At some point, I realized that success at this level of complexity in virtual group work wasn’t just about technology, although having the right tools certainly makes a big difference. It rests too in the leadership of the coordinating core and also on the responsible participation of the colleagues involved. I began to think of something like project “citizenship.”

What I imagined was that, with such a far-flung effort, we would be best enabled as a team if each of us pushed the unique information we had to each other, rather than relying on any one particular person to pull that information from us.
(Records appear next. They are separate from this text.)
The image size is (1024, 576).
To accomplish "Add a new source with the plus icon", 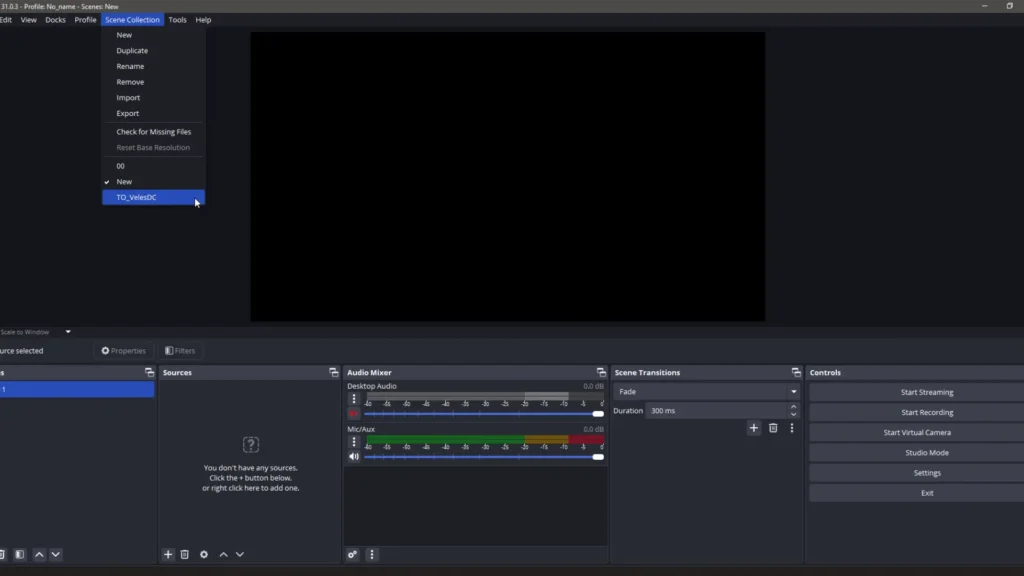I will [168, 554].
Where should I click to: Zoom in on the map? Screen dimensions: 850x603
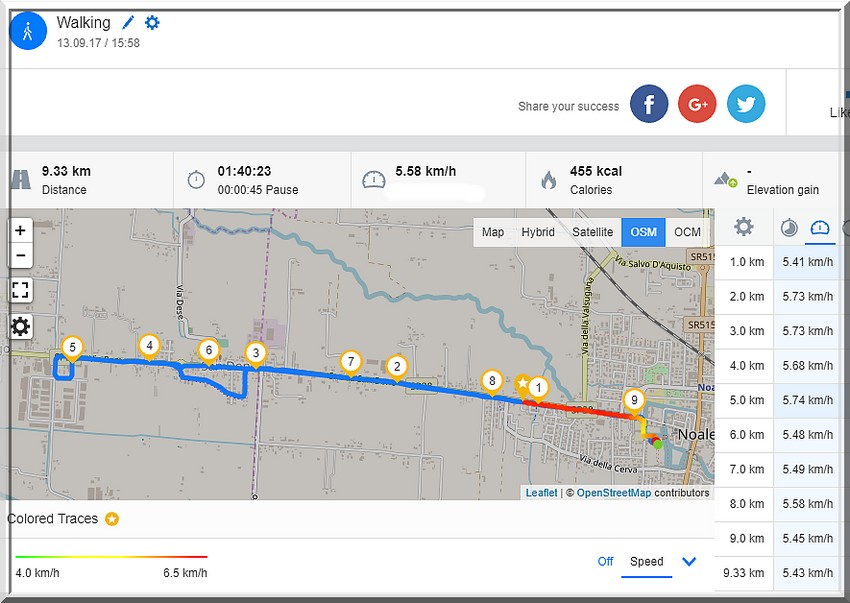(x=20, y=230)
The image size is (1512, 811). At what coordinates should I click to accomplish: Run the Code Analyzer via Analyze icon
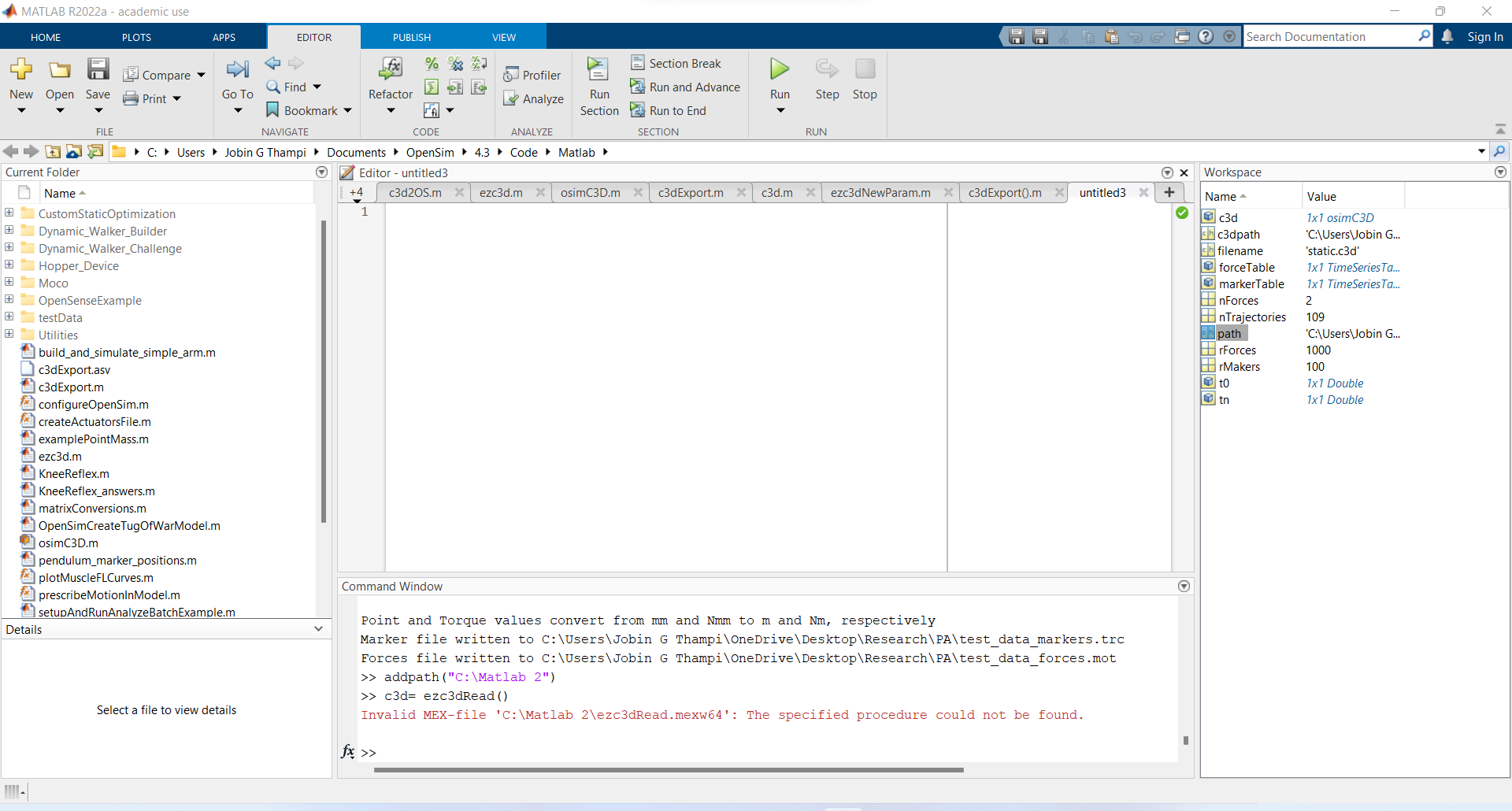click(x=534, y=98)
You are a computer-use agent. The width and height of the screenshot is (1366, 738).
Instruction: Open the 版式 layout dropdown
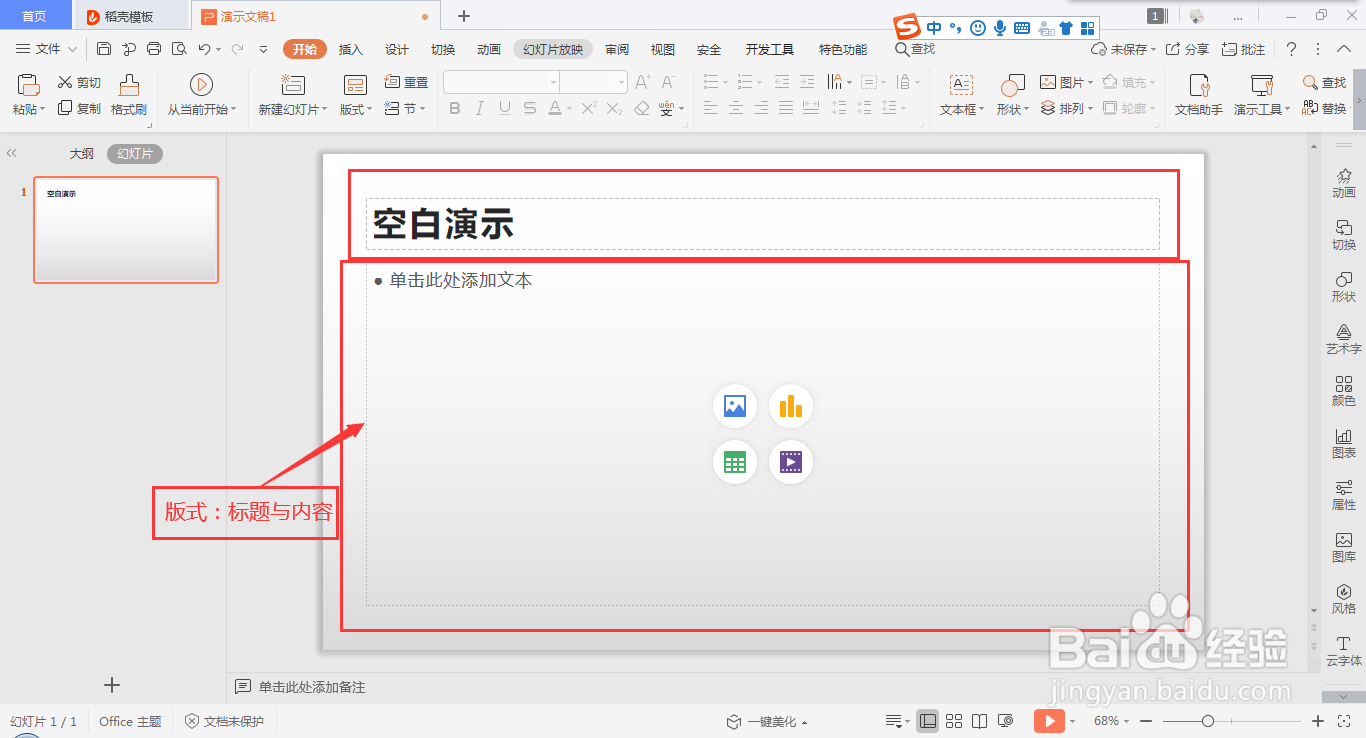pos(353,109)
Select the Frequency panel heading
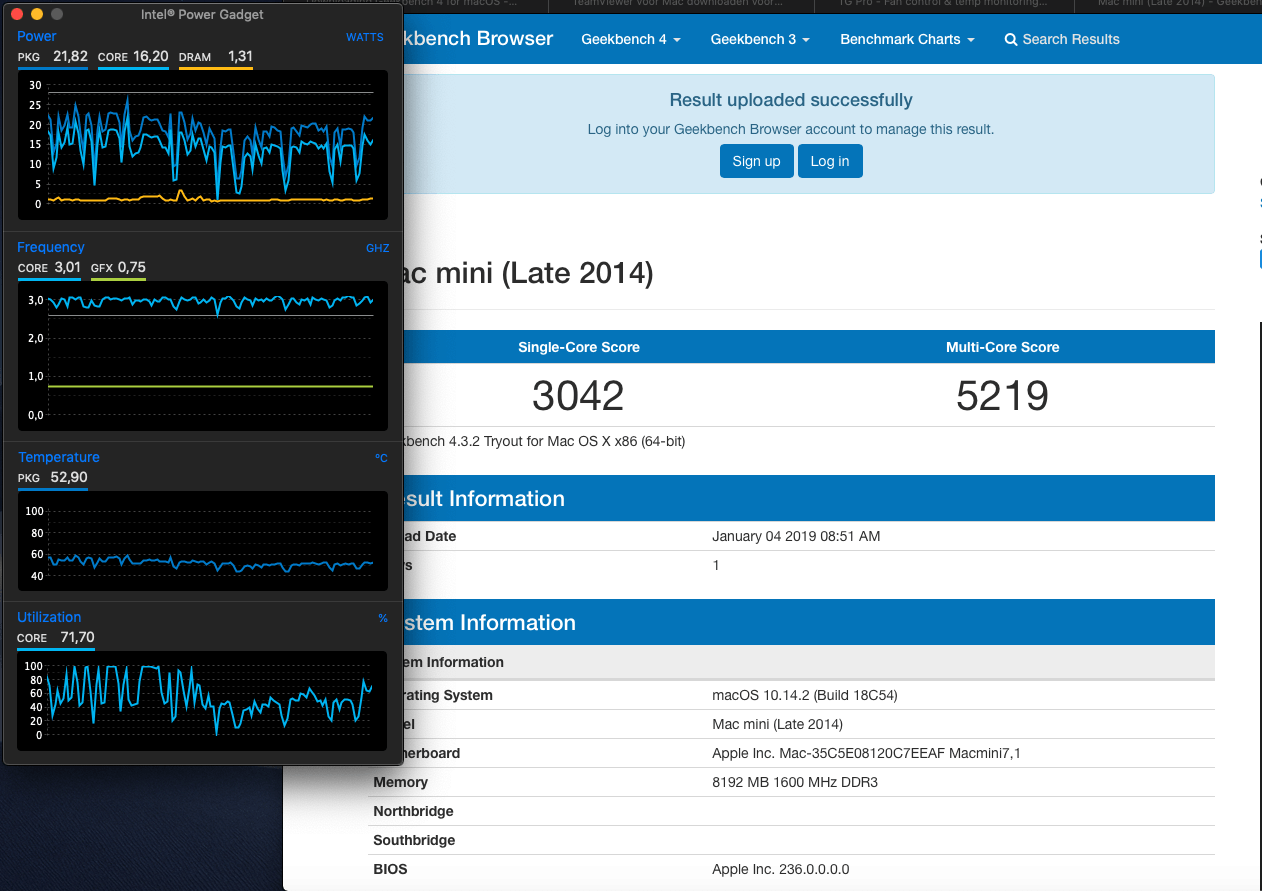This screenshot has width=1262, height=891. pyautogui.click(x=51, y=247)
My colleague Heather Christenson and I created a Best Practices document, which we gave out to all new UC project participants. In the document, we said:

Some of you are the UC’s sole representative on a HathiTrust Working Group. Some of you are members of a UC Explore Group. Some of you are doing development work with colleagues from various institutions. Some of you may have several of these roles. Depending on your role, your “project citizenship” duties will vary. If you are the only UC participant in the group, you are responsible for keeping the rest of us up to date on the activities of that group. If you are one of six, then make sure that one of the UC team is assigned to be note-taker at each meeting. For every HathiTrust activity, we need the project documentation to be kept up to date. We are all depending on each other for this.

No effort like this is perfect, but I think the idea is right: that, as we work farther apart from one another, we each need to assume responsibility for engagement that is of a somewhat different quality than what might work in entirely face-to-face project endeavors.

As an additional reference point, consider the thoughtful reflections on virtual committee work Cindi Trainor which wrote last week, in connection with her experiences on ALA committees. In her notes, you can get a picture of the real effort involved in pushing through technical challenges, and also the real advantages of working with creative people from disparate organizations to solve problems and build solutions.

I think this ability to engage effectively on a virtual project team is a distinct skill, and, increasingly, an essential skill for the adventures that face us now and going forward. What do you think?